Use Data Transmission Service (DTS) to stream incremental changes from an ApsaraDB for MongoDB replica set instance directly into a Function Compute function. Each INSERT, UPDATE, DELETE, and DDL event is delivered in Canal JSON format, so your function code can process, transform, or forward the data downstream without building a separate consumer layer.
Prerequisites
Before you begin, make sure you have:
An ApsaraDB for MongoDB replica set instance. See Create a replica set instance.
A Function Compute service and function with Handler Type set to Event Handler. See Quickly create a function.
Billing
Incremental data synchronization is a paid feature. See Billing overview.
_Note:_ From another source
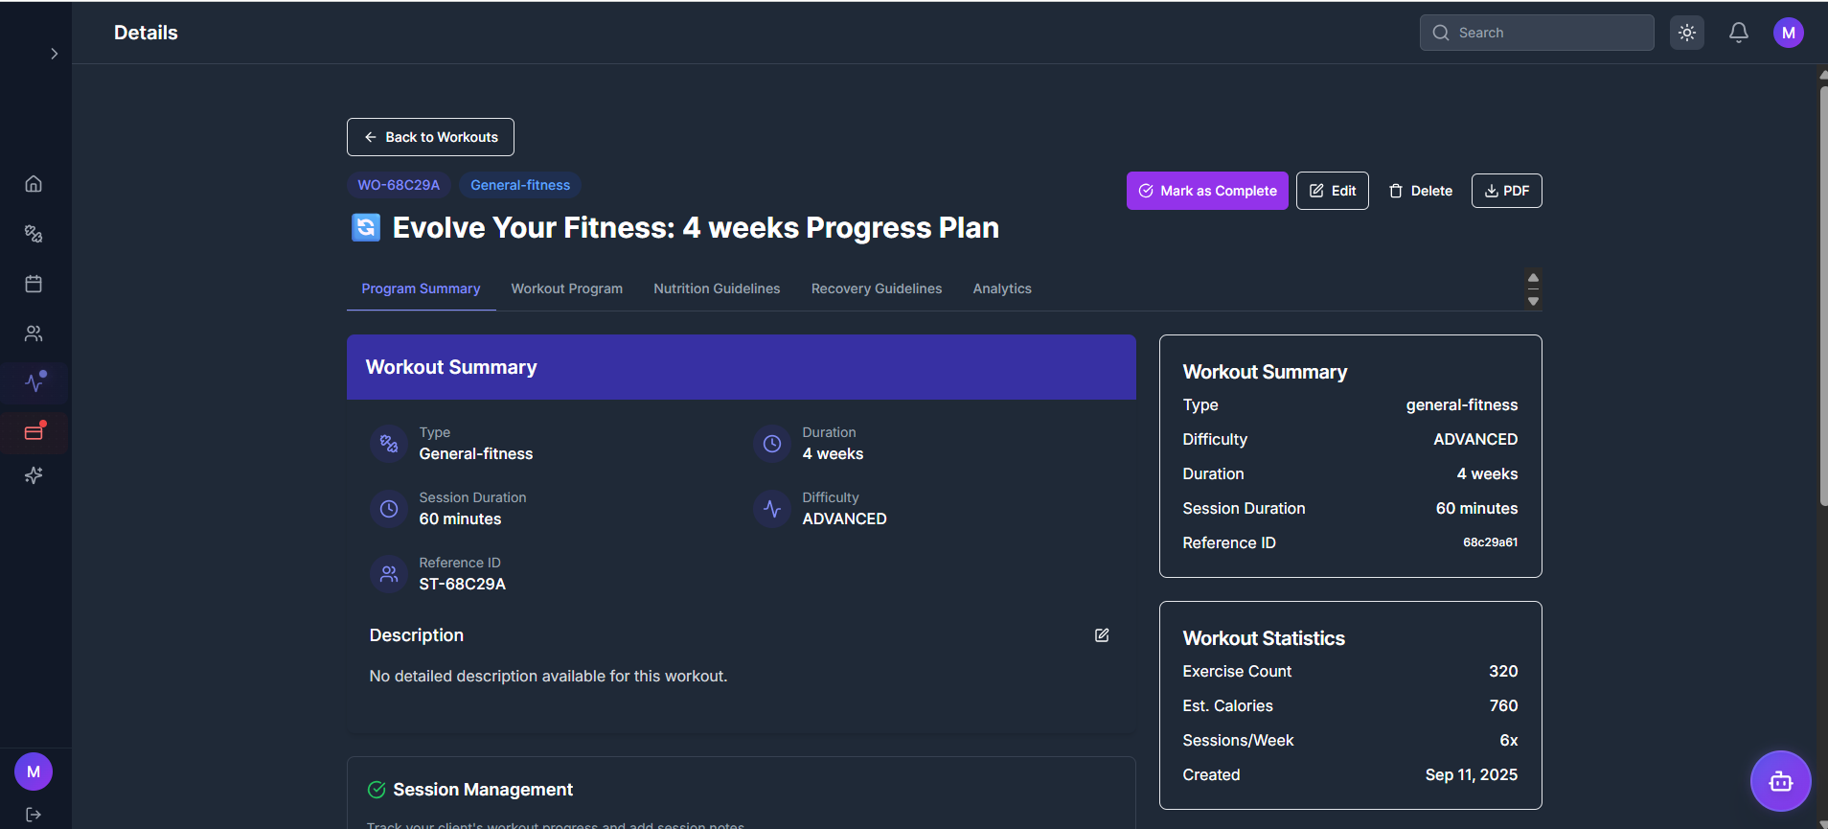This screenshot has height=829, width=1828.
Task: Open the notifications bell
Action: point(1738,33)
Synchronization type | Task configuration fee |
Incremental data synchronization | Charged. For more information, see Billing overview. |
Limitations
Source database
| Constraint | Details |
|---|---|
| Bandwidth | The server hosting the source database must have sufficient outbound bandwidth; otherwise synchronization speed is affected. |
| Primary key or unique key | Collections to be synchronized must have a PRIMARY KEY constraint or UNIQUE constraint, and all fields must be unique. Without this, the destination function may receive duplicate records. |
| Single record size | 16 MB maximum per record. DTS reports an error for larger records. Use the extract, transform, and load (ETL) feature to filter out large fields. |
| Collection count | Up to 1,000 collections per task. For more than 1,000 collections, configure multiple tasks or synchronize at the database level. |
| Unsupported sources | Azure Cosmos DB for MongoDB clusters and Amazon DocumentDB elastic clusters are not supported. |
| oplog / change streams | The oplog must be enabled on the source database and retain at least seven days of log data, OR change streams must be enabled to cover the past seven days. If neither condition is met, DTS may miss changes, which can cause data inconsistency or loss — this is not covered by the DTS service level agreement (SLA). |
| MongoDB version for change streams | Change streams require MongoDB 4.0 or later. Two-way synchronization is not supported when using change streams. |
| Amazon DocumentDB (non-elastic) | Enable change streams and set Migration Method to ChangeStream and Architecture to Sharded Cluster. |
| SRV endpoints | DTS cannot connect to MongoDB over a SRV endpoint. |
Other limitations
DTS cannot synchronize the
admin,config, orlocaldatabases.Full data synchronization is not supported — incremental only.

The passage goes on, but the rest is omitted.